##### Records supplied
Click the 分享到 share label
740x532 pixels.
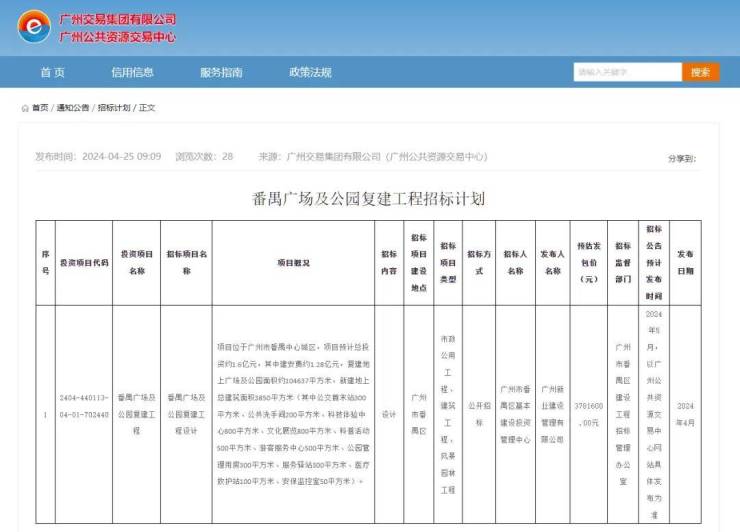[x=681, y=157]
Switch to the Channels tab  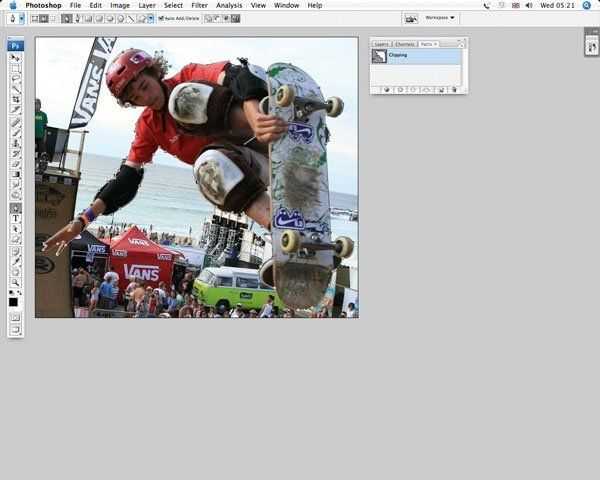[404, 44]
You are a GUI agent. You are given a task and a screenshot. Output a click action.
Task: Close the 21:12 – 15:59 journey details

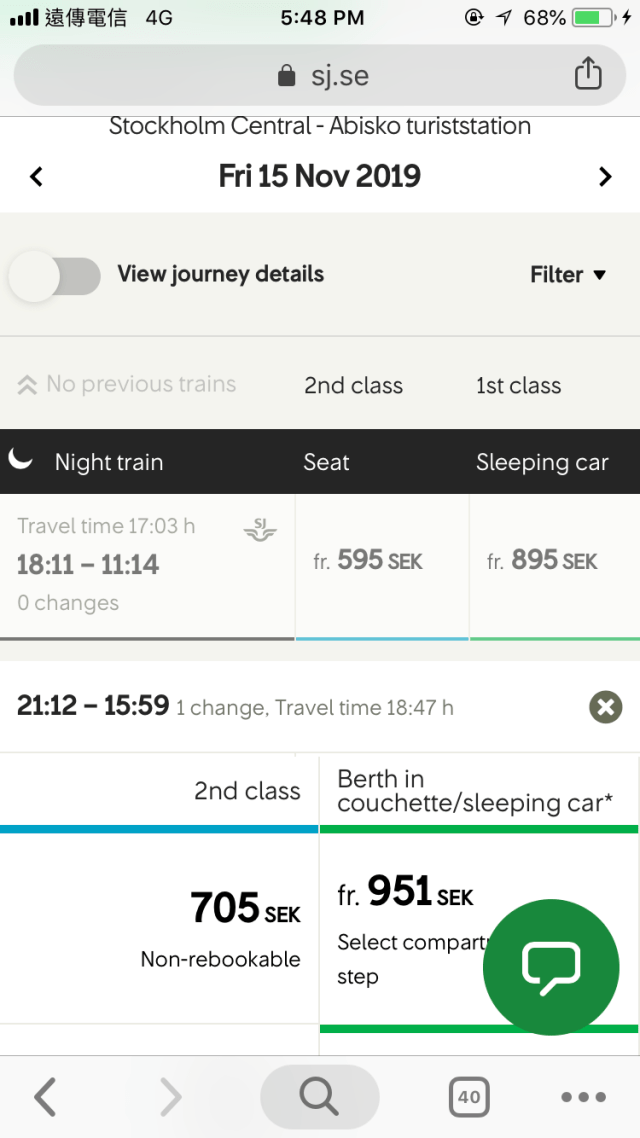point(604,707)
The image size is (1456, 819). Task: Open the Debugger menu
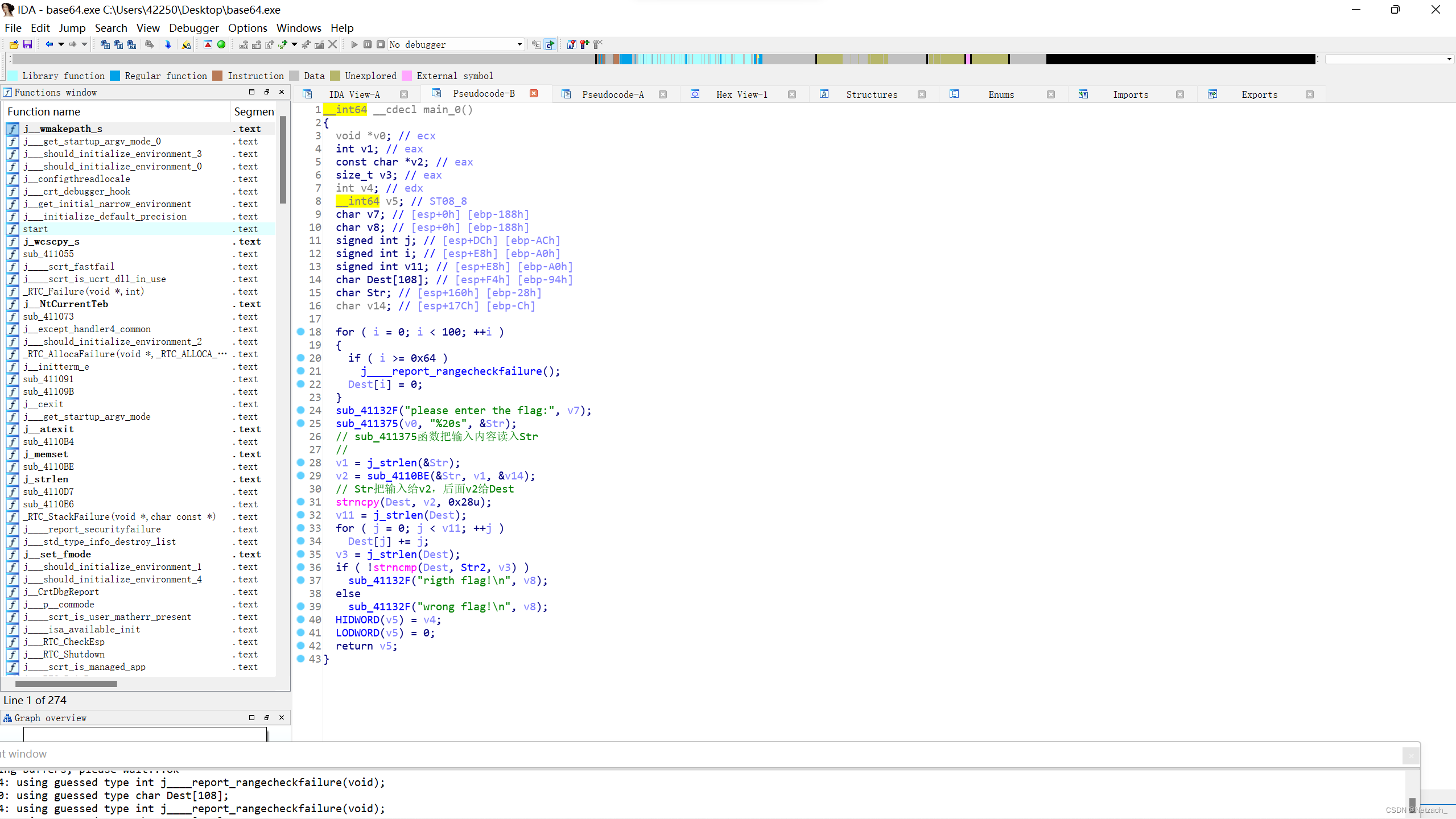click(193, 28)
##########
##### Records supplied
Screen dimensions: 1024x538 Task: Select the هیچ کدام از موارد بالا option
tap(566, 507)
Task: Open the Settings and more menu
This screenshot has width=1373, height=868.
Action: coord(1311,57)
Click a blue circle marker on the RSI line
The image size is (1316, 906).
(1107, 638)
##########
##### Records supplied
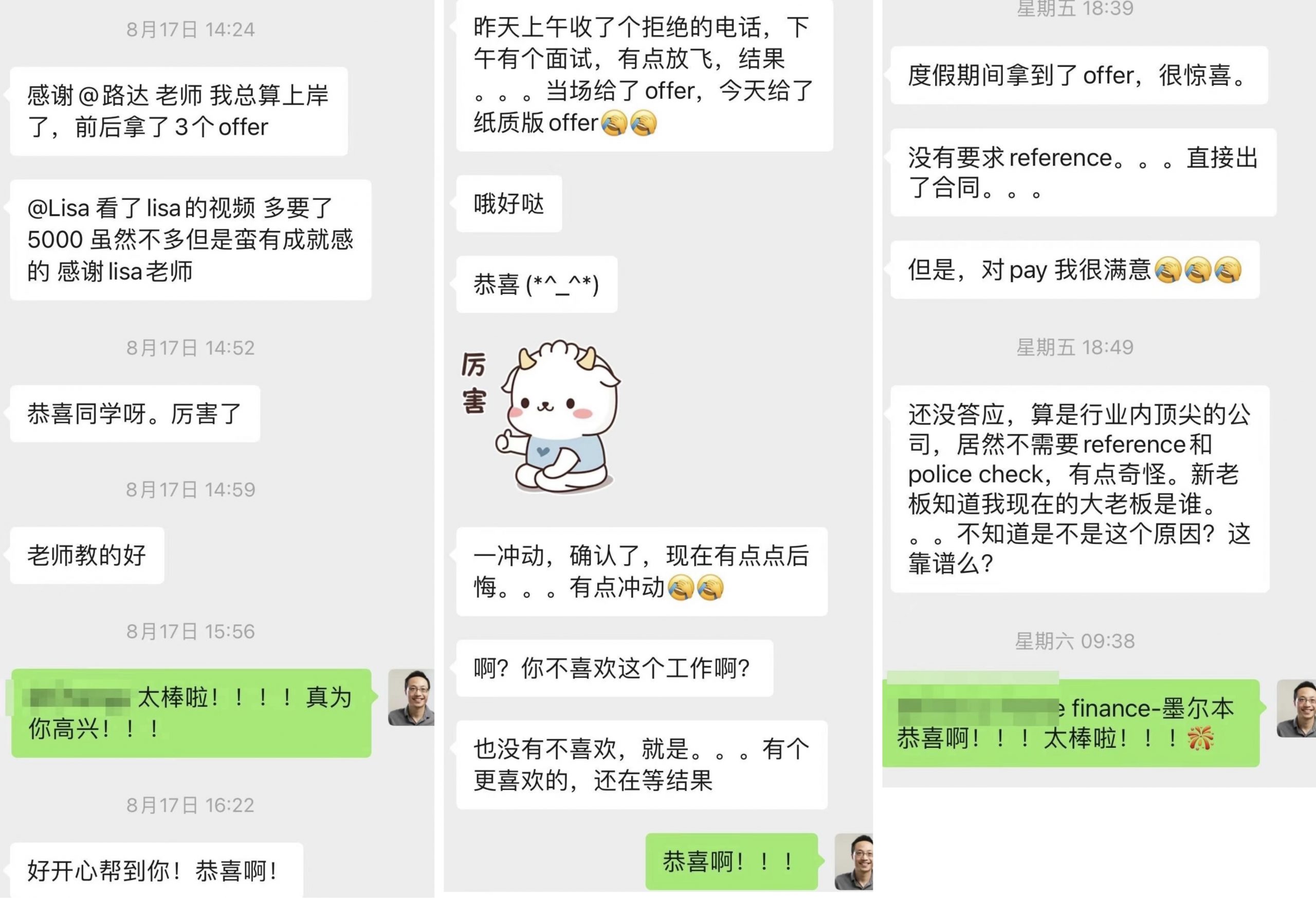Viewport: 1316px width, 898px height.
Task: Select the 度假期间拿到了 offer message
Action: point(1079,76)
##########
* [Task goal]
Repeat the lines of the listing verbatim, beginning with the line that contains "Task: Open the Settings and more menu" and ending after the line that contains "(1107, 638)".

* [Reply to the task]
Task: Open the Settings and more menu
This screenshot has width=1373, height=868.
Action: coord(1311,57)
Click a blue circle marker on the RSI line
The image size is (1316, 906).
(1107, 638)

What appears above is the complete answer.